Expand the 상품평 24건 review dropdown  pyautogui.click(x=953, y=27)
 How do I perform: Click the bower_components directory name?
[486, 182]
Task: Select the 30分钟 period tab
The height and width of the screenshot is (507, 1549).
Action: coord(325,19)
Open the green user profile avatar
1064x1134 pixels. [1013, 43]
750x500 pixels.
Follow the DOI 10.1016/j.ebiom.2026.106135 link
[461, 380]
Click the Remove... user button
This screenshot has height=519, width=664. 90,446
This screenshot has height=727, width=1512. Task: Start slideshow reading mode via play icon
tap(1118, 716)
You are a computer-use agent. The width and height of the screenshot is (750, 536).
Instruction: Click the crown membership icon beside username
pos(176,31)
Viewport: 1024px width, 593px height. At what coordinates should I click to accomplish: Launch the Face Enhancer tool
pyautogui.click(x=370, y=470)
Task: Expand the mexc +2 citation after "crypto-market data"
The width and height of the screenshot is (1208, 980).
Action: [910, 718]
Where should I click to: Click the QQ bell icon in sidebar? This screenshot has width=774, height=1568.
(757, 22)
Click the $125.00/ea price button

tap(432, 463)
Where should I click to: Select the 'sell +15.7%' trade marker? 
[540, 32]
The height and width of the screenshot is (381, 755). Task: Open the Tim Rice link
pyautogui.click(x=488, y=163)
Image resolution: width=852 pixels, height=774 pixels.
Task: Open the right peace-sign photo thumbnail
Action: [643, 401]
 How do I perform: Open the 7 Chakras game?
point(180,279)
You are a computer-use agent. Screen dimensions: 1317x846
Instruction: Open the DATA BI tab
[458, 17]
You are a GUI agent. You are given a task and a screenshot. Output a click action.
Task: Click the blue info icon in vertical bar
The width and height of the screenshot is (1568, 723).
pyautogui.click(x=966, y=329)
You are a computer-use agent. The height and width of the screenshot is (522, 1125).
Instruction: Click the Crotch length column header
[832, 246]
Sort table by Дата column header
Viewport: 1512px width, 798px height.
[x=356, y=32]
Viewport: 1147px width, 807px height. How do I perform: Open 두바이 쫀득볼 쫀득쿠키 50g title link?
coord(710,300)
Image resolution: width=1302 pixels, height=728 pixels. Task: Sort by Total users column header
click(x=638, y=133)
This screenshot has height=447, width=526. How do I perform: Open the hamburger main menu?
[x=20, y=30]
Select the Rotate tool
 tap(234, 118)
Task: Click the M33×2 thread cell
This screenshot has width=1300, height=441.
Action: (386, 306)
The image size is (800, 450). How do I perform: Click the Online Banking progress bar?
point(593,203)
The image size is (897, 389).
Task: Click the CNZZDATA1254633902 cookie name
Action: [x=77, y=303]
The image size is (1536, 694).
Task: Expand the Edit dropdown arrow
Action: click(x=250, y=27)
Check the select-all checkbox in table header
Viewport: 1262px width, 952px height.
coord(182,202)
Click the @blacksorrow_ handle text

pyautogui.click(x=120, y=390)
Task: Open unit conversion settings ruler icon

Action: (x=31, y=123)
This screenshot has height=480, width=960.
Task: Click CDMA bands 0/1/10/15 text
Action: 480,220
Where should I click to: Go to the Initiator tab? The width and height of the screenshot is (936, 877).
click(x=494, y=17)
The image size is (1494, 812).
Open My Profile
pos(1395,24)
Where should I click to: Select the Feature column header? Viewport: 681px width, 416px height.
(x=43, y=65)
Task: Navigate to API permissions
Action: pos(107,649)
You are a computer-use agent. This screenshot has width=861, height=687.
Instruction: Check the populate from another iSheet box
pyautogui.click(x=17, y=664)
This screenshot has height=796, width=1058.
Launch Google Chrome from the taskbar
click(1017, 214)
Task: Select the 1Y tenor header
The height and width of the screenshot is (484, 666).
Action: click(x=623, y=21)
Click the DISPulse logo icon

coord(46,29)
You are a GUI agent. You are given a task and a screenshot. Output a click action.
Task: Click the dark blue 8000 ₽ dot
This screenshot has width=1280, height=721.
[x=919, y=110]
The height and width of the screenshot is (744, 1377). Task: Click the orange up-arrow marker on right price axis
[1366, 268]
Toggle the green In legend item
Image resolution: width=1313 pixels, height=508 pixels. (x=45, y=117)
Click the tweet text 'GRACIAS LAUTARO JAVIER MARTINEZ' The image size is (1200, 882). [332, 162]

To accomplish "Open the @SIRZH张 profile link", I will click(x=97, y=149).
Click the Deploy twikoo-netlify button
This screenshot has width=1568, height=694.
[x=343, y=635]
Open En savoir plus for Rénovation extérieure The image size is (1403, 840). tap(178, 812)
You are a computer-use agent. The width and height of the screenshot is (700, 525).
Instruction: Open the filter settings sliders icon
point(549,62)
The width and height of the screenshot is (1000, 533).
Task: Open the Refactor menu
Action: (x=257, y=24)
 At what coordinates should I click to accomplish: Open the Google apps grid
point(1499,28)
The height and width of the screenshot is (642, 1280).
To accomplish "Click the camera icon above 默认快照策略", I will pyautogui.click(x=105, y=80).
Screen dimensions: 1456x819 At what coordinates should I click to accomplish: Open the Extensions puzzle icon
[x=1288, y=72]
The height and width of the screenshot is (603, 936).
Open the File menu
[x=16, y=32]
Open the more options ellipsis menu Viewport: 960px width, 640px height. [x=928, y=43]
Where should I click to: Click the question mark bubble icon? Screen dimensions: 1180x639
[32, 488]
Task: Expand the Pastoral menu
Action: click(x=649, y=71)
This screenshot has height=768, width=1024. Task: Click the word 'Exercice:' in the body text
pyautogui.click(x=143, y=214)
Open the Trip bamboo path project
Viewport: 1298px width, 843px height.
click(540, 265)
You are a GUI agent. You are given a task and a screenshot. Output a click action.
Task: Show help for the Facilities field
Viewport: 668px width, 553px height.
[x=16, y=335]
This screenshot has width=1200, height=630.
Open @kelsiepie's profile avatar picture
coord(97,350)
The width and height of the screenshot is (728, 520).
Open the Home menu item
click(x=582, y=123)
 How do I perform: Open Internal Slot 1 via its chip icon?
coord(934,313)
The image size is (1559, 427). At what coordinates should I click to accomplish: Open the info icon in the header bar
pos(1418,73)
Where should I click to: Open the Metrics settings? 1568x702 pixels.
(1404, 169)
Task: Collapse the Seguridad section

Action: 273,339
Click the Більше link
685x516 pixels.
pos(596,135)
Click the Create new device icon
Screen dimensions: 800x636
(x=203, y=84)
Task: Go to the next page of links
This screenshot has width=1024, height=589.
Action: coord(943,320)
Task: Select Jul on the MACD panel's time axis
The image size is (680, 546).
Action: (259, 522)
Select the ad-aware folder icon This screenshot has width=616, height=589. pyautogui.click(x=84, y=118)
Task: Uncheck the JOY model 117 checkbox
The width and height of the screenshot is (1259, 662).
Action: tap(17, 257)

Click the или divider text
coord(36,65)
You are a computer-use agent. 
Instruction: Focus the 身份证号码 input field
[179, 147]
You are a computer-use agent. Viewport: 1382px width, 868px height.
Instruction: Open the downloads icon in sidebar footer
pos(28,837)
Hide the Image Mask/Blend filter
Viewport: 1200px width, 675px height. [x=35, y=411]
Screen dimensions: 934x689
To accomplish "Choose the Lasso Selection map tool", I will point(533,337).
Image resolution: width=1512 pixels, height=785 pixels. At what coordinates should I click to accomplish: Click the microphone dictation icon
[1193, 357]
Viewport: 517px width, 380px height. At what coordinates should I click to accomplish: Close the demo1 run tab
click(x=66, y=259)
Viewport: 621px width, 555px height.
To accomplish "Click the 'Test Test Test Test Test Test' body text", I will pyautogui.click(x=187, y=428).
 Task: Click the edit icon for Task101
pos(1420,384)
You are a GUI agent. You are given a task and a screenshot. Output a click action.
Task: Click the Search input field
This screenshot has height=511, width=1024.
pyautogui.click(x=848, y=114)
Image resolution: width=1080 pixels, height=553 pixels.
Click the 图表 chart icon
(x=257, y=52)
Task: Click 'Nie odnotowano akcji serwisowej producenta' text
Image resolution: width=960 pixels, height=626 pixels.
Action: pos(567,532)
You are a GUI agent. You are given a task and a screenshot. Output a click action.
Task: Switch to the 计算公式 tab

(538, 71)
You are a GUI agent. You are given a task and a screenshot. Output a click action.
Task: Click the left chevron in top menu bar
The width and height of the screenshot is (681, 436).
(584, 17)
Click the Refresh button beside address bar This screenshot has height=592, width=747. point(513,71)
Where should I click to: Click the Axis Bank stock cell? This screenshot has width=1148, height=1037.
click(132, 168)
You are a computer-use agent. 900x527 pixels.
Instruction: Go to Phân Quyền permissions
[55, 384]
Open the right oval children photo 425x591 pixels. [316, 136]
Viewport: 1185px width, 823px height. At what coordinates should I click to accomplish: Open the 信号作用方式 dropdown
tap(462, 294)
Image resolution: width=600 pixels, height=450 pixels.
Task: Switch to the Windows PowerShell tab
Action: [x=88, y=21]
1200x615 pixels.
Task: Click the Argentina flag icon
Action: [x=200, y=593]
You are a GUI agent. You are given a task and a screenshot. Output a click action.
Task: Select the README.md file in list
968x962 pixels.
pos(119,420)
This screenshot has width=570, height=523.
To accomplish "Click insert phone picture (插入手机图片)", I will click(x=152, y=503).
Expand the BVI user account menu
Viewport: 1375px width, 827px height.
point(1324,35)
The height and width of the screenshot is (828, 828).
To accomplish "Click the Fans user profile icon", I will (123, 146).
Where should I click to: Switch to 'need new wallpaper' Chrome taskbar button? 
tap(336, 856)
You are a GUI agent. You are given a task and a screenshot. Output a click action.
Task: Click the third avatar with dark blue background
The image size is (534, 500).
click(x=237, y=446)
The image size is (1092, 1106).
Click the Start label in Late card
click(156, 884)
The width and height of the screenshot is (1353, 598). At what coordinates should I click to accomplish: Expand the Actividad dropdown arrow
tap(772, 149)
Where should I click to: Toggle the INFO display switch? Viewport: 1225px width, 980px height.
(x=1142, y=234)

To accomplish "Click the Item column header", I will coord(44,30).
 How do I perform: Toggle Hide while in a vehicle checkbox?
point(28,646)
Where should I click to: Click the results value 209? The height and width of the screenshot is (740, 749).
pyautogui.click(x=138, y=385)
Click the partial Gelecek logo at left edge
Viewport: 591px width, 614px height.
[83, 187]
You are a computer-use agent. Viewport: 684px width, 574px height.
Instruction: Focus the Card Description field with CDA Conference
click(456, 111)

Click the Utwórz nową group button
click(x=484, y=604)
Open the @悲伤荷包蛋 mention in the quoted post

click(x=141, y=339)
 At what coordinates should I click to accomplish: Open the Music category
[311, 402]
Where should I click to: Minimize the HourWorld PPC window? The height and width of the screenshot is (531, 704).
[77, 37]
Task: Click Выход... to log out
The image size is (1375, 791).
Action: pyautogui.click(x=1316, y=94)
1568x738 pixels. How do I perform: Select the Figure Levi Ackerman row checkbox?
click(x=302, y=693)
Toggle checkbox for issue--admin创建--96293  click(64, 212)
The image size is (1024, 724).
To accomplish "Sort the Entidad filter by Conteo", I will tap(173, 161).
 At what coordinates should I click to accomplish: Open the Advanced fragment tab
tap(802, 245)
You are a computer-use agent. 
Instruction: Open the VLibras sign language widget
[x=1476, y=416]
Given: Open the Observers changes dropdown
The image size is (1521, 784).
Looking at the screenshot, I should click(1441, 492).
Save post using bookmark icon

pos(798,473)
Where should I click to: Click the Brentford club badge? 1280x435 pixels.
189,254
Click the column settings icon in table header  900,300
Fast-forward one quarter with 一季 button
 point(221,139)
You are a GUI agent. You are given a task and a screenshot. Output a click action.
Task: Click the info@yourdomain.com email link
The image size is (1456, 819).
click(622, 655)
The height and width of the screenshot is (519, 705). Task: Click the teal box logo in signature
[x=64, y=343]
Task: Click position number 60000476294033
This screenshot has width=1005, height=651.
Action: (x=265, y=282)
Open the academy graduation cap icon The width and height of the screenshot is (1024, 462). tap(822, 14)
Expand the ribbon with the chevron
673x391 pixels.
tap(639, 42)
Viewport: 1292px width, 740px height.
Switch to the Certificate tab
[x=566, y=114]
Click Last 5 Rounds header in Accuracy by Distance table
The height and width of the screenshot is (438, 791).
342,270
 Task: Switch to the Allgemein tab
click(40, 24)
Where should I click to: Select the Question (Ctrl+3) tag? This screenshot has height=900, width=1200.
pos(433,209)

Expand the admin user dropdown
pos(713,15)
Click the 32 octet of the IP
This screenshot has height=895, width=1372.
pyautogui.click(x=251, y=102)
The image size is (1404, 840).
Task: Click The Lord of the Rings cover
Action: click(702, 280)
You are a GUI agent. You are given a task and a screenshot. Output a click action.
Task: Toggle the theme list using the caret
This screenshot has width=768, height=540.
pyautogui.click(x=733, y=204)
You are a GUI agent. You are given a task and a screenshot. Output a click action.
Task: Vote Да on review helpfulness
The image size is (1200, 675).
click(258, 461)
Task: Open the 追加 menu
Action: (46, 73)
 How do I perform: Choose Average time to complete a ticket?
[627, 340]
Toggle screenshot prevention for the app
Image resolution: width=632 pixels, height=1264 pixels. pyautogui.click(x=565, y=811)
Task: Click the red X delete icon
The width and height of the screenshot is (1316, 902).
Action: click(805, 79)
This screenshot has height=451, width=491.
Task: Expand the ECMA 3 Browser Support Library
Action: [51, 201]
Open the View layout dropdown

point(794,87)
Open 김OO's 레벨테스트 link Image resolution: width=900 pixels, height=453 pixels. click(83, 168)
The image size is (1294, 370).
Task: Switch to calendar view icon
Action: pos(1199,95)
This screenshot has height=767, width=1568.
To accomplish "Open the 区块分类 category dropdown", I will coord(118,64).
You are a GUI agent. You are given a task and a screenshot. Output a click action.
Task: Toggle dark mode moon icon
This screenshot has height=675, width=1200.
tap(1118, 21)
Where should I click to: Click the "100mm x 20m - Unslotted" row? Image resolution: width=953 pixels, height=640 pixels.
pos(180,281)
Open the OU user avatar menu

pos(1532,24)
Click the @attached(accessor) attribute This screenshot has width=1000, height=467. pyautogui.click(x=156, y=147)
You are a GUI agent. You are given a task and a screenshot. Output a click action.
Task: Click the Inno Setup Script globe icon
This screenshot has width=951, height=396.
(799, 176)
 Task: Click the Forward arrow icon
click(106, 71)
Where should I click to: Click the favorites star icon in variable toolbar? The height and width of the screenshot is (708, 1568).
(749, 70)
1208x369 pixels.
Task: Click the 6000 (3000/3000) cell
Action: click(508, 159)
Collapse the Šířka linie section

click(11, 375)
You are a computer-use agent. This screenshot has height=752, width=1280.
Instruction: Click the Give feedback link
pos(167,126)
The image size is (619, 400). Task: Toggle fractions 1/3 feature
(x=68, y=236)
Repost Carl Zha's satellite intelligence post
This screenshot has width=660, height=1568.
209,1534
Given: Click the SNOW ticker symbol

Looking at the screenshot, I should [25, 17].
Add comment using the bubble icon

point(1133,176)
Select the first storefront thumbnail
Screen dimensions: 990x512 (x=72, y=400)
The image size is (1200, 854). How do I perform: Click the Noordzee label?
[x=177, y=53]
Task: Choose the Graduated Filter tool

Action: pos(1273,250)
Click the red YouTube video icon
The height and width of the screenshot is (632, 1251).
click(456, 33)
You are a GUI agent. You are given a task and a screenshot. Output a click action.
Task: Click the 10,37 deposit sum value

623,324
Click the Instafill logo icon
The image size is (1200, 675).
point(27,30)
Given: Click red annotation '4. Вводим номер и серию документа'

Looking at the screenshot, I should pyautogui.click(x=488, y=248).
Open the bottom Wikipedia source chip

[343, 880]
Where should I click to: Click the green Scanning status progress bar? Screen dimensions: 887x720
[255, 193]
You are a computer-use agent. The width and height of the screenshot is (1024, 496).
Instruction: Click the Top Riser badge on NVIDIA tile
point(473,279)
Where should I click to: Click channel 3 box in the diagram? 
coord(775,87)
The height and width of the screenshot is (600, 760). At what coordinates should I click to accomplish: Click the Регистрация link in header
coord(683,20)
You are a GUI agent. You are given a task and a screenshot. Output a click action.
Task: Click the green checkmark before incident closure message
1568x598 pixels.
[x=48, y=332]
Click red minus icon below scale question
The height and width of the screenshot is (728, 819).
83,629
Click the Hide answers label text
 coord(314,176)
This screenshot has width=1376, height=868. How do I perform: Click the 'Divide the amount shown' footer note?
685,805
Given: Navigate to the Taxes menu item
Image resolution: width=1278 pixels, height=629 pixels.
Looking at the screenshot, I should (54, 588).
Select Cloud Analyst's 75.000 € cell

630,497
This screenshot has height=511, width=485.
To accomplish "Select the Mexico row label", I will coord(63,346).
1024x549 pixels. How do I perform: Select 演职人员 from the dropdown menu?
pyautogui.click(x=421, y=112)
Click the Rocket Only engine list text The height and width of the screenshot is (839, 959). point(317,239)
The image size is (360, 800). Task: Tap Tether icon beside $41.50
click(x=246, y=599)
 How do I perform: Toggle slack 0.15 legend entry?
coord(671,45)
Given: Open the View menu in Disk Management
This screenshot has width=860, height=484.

[What is being asked]
The answer must be every line from the records above that contains "blue".

[Result of the task]
Task: Click the blue info icon in vertical bar
Task: Click the dark blue 8000 ₽ dot
Task: Click the third avatar with dark blue background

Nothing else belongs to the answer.